Following litigation and mediation, the parties reached a settlement that won preliminary approval in May 2020. But they continued to iron out details. In the end, the agreement provided payments to claimants of up to 50 percent of the value of the products they purchased, a 25 percent award of attorneys’ fees totaling $9.89 million, an administrator’s fee of $1.8 million, and $2,500 incentive payments for each of the three lead plaintiffs.
That left approximately $14 million to $16 million to be distributed under a cy pres clause in the revised settlement. Cy pres awards — derived from the Norman French expression cy pres comme possible, or “as near as possible” — are intended to benefit the “next best” recipient of unclaimed settlement funds. The potential recipients were the National Consumer Law Center, the National Advertising Division of the Better Business Bureau and the Berkeley Center for Consumer Law & Economic Justice.
But an objector named Anna St. John challenged several of the cy pres conditions, arguing among other things that the award to outside parties was a form of compelled speech that violated her First Amendment rights.
The U.S. Supreme Court has held that forcing someone to subsidize the speech of other private speakers raises First Amendment concerns — most notably in Janus v. AFSCME, Council 31, a 2018 case that said non-union workers couldn’t be required to pay union fees as a condition of employment.
But the 8th Circuit said the cases weren’t analogous. The residual funds could only be distributed after class members who filed claims had been compensated, the court said, and potential class members who didn’t participate could have either filed claims or opted out.
“Cy pres distribution of residual funds pursuant to the settlement agreement neither constitutes speech by any individual class member nor infringes on their First Amendment rights,” Judge Jane Kelly wrote. Chief Judge Lavenski R. Smith and Judge Duane Benton concurred.
St. John also argued that the class members should have been paid 100 percent of the value of the Roundup they bought rather than distribute the money to outside groups. She pointed to In re BankAmerica Corp.

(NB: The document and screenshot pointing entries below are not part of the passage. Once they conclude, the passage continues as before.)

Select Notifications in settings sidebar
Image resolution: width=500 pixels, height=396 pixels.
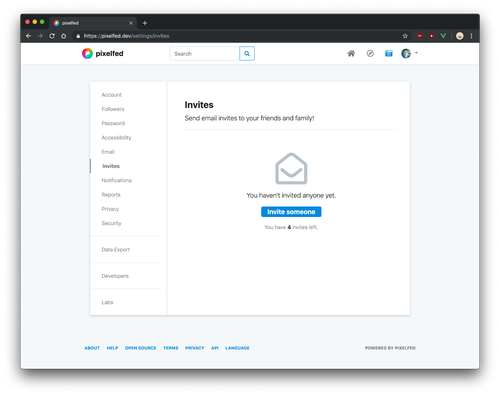117,180
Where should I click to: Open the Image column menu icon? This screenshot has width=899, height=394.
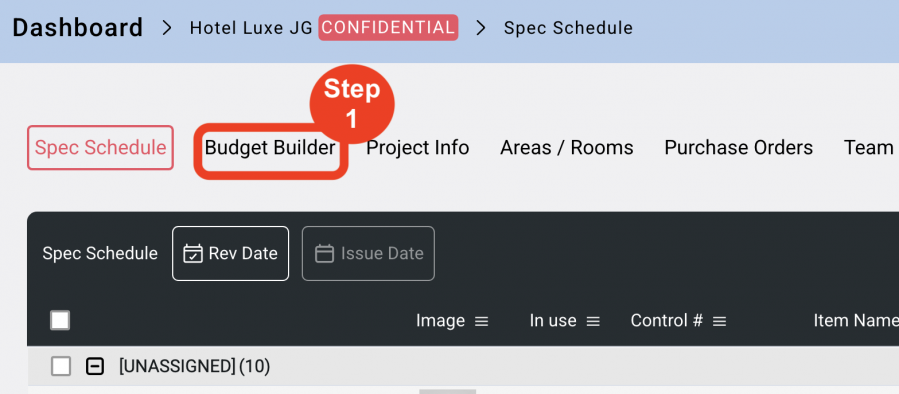[482, 322]
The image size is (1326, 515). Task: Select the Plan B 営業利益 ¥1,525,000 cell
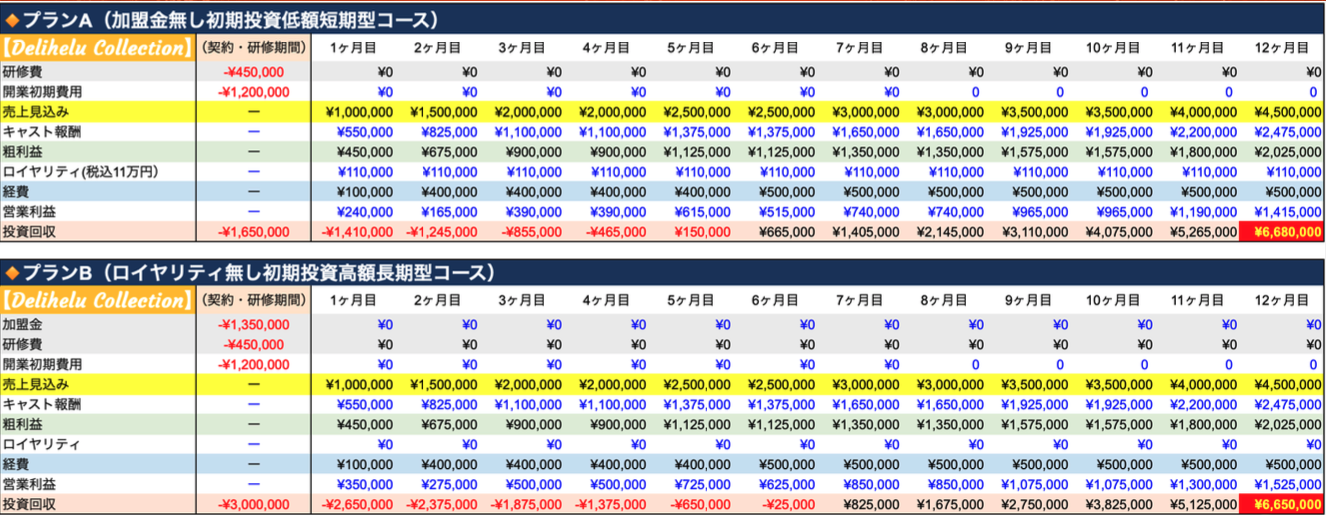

Securities Litigation, an 8th Circuit case from 2015 that required the lower court to determine the measure of class members’ damages and whether they had been fully compensated before making a cy pres distribution.
But Kelly said the Western District of Missouri did make such a determination in the Roundup case.
“The district court reasoned that even if class members claimed they would not have purchased Roundup if it had not borne the allegedly misleading label, their damages would still have to be reduced from 100% to account for the value they received from using Roundup,” she wrote.
Ted Frank, director of the Hamilton Lincoln Law Institute in Washington, D.C., who represented St. John, said in an email that he would seek en banc review.
“The ruling contradicts existing Eighth Circuit precedent, the BankAmerica Securities case I also argued, and we’ll be asking the full court to look at the decision to divert millions of dollars of the class’s money to Berkeley Law School,” he said.
The plaintiffs were represented by attorneys from the Richman Law Group in New York and locally by Bell Law in Kansas City.
The case is Jones et al. v. St. John, 21-2292.